> SELEÇÃO:
A este propósito, um dos alunos do Instituto das Profissões e Tecnologias, instituição do Grupo Lusófona na Guiné-Bissau, Dembo Mané, criou a empresa Mané Nanque Piscicultura. Esta empresa tem como objetivo garantir a qualidade e a segurança alimentar dos peixes denominados tilápias, através da utilização de técnicas modernas de criação de peixes, como a aquaponia, que envolve o cultivo de plantas e peixes num sistema integrado e sustentável. Além disso, a empresa pretende implementar práticas rigorosas de higiene e segurança alimentar em todas as etapas do processo de produção, desde a alimentação dos peixes até ao processamento e embalagem dos produtos finais. A empresa também planeia obter certificações internacionais reconhecidas para garantir que os seus produtos respeitem os mais elevados padrões de qualidade e segurança alimentar.
Esta empresa pode trazer vários benefícios económicos e sociais para a comunidade local da Guiné-Bissau, incluindo a criação de empregos na indústria da pesca, o aumento da disponibilidade de peixes de qualidade para os consumidores locais e a redução da dependência da importação de peixes. Além disso, o projeto pode ajudar a melhorar a segurança alimentar na região, fornecendo uma fonte confiável de proteína animal para a população.
Embora a empresa Mané Nanque Piscicultura possa enfrentar vários desafios ao desenvolvimento das suas operações, incluindo a flutuação dos preços do mercado e a disponibilidade limitada de recursos financeiros para investir em tecnologia e infraestruturas, esta é uma iniciativa empreendedora com sentido de impacto social que pretende desenvolver um setor fundamental na Guiné-Bissa: a aquacultura, devidamente enquadrada na Economia Azul.

> TAREFAS A REALIZAR:
a) Indique se cada afirmação está de acordo com o texto sobre a Mané Nanque Piscicultura, respondendo sim ou não e citando as palavras do texto que o decidem: (i) Dembo Mané é aluno do Instituto das Profissões e Tecnologias; (ii) a empresa já obteve certificações internacionais; (iii) a aquaponia combina o cultivo de plantas e peixes num sistema integrado.
b) Prossiga o texto sobre a Mané Nanque Piscicultura a partir da sua última frase.

> EXCERTOS DE DADOS:
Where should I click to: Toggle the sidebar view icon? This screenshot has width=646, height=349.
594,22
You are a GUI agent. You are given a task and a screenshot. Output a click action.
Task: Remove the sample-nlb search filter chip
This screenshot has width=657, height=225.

> RESPOSTAS:
a)
(i) Sim: "um dos alunos do Instituto das Profissões e Tecnologias, instituição do Grupo Lusófona na Guiné-Bissau, Dembo Mané, criou a empresa Mané Nanque Piscicultura".
(ii) Não: "A empresa também planeia obter certificações internacionais reconhecidas".
(iii) Sim: "que envolve o cultivo de plantas e peixes num sistema integrado e sustentável".

b)
Através deste estudo de caso, pretendeu-se fornecer uma perspetiva in loco sobre a implementação da Estratégia da União Africana para a Economia Azul com ações concretas, num contexto específico de um país africano. Além disso, o estudo de uma tal iniciativa pode ajudar empreendedores similares a identificar lições aprendidas e recomendações, que possam replicar em futuras iniciativas de desenvolvimento da aquacultura, e de outros setores relacionados com a Economia Azul, em África.
Conclusão
Em síntese, a Estratégia da União Africana para a Economia Azul oferece uma visão abrangente e integrada para a promoção do desenvolvimento sustentável dos recursos marinhos e costeiros na África. Através da identificação de áreas-chave e planos de ação, juntamente com a consideração acerca dos incentivos e desafios, procurou-se entender como é que os Estados podem desenvolver medidas tangíveis que impulsionem a transição para uma Economia Azul próspera e inclusiva no continente africano.
Tal Estratégia é relevante para promover o desenvolvimento socioeconómico dos Estados Africanos, em total conformidade com os Objetivos para o Desenvolvimento Sustentável e com a ligação inexorável que se estabelece entre Direitos Humanos e Sustentabilidade Ambiental, a qual deve ser também uma prioridade estratégica para o continente africano.